Simplificando, se os EUA suspenderem essas exportações e o Japão e a Holanda preencherem as lacunas, o controle dos EUA continuará sendo uma inconveniência para a China, não um grande problema. Portanto, sob pressão dos Estados Unidos, a Holanda proibiu o fornecimento dos sistemas de litografia ASML mais avançados em ultravioleta extremo para a China. Para entender: a ASML é uma fabricante holandesa de sistemas litográficos e a única empresa no mundo que fabrica máquinas para litografia no chamado ultravioleta extremo (EUV).


As máquinas EUV também são o tipo mais sofisticado de equipamento litográfico necessário hoje para fabricar todos os chips avançados do mundo. De acordo com o comunicado da ASML, o acordo entre os três países ainda não foi finalizado. No entanto, cobrirá tecnologias avançadas de fabricação de chips, "incluindo, mas não se limitando a, ferramentas de litografia avançadas".

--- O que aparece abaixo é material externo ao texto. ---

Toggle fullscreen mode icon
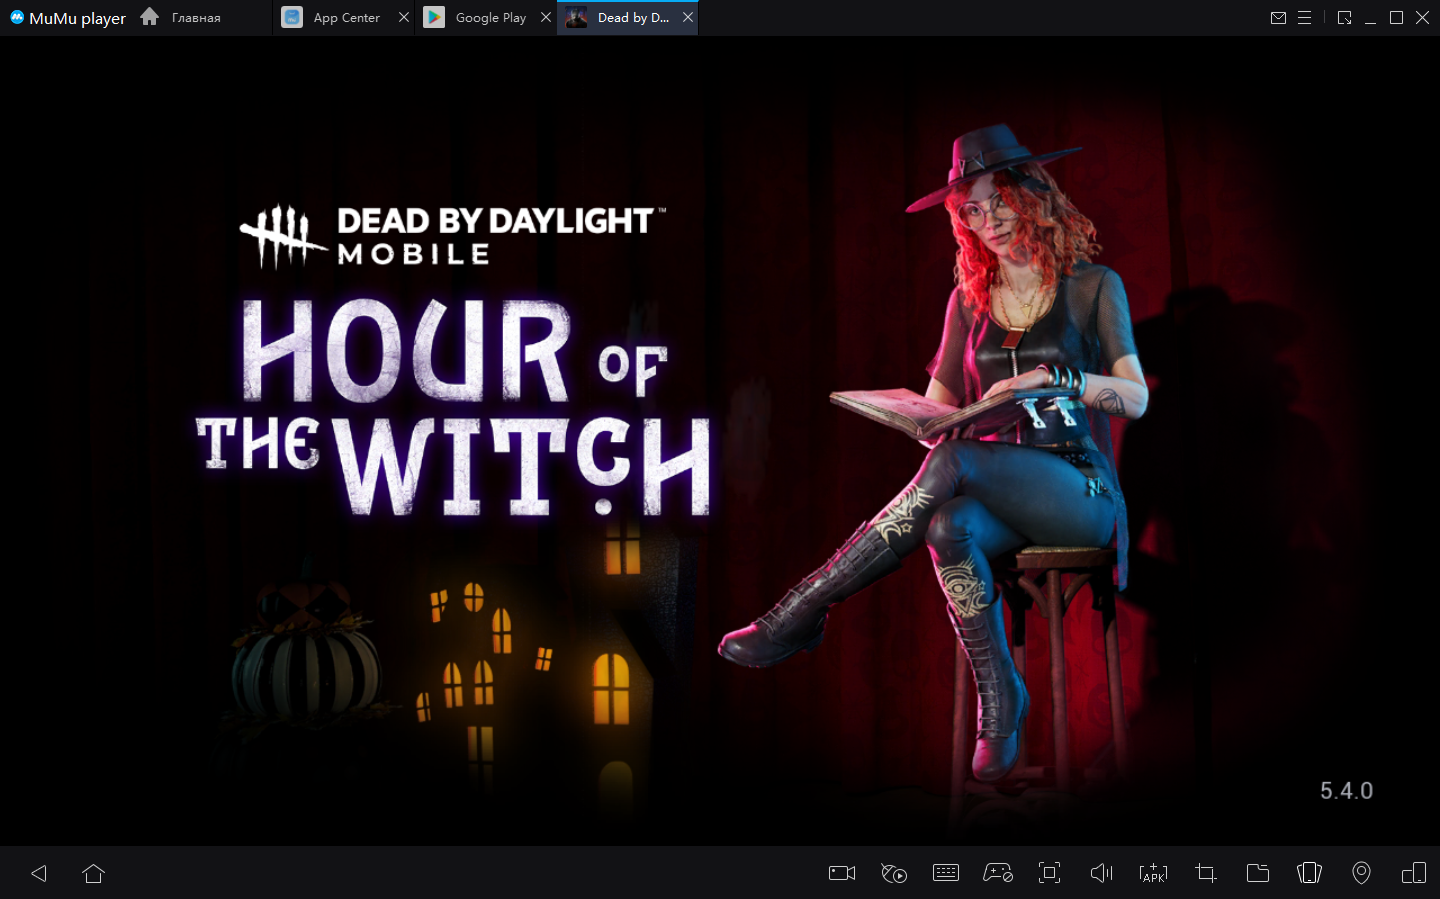The height and width of the screenshot is (899, 1440). point(1049,873)
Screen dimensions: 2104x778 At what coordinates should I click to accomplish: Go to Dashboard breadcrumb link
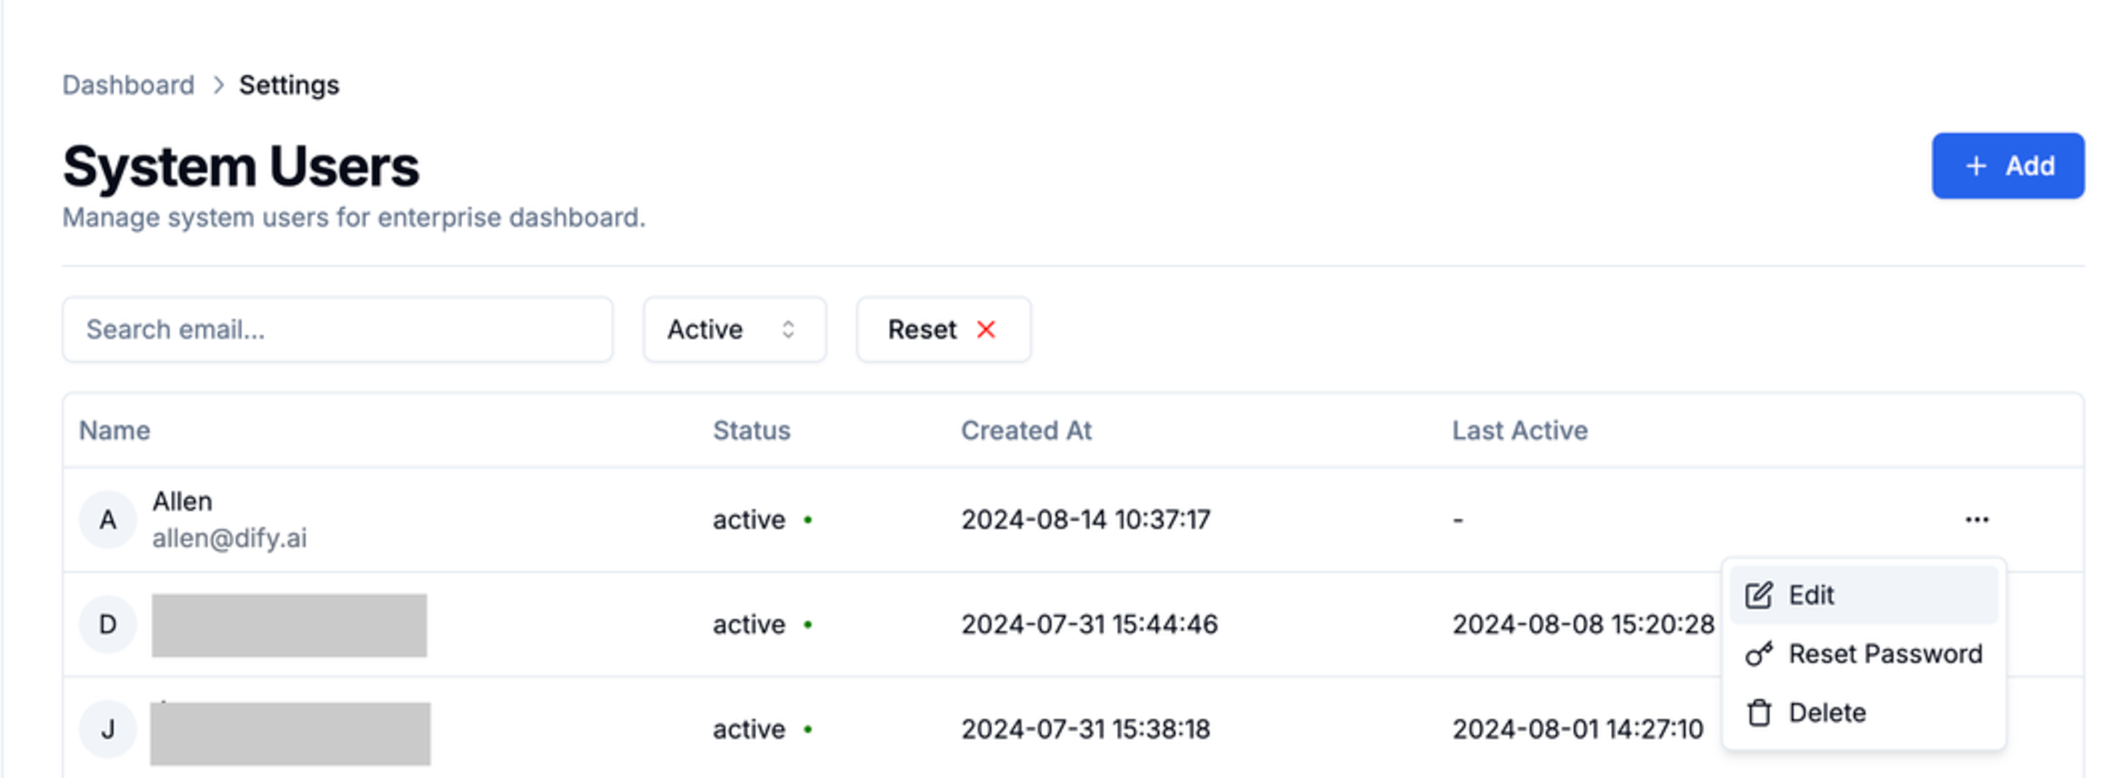point(128,85)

Em seu último relatório anual, a ASML observou que levaria vários meses para que as novas restrições fossem introduzidas. O anúncio foi seguido por uma resposta verbal do grupo comercial de semicondutores chinês apoiado pelo Estado. A Associação da Indústria de Semicondutores da China (CSIA) alertou que o acordo liderado pelos EUA ameaça toda a indústria e marca um retrocesso em uma era de livre comércio.


Até agora, a resposta mais vigorosa da China às restrições comerciais do governo dos EUA foi sua decisão em dezembro de apresentar uma queixa ao órgão de solução de controvérsias da Organização Mundial do Comércio para contestar o que o Departamento de Comércio chamou de "práticas protecionistas comerciais típicas".


No entanto, conhecendo as habilidades dos chineses, sua própria produção do que Washington está tentando limitar Pequim no momento é provavelmente apenas uma questão de tempo.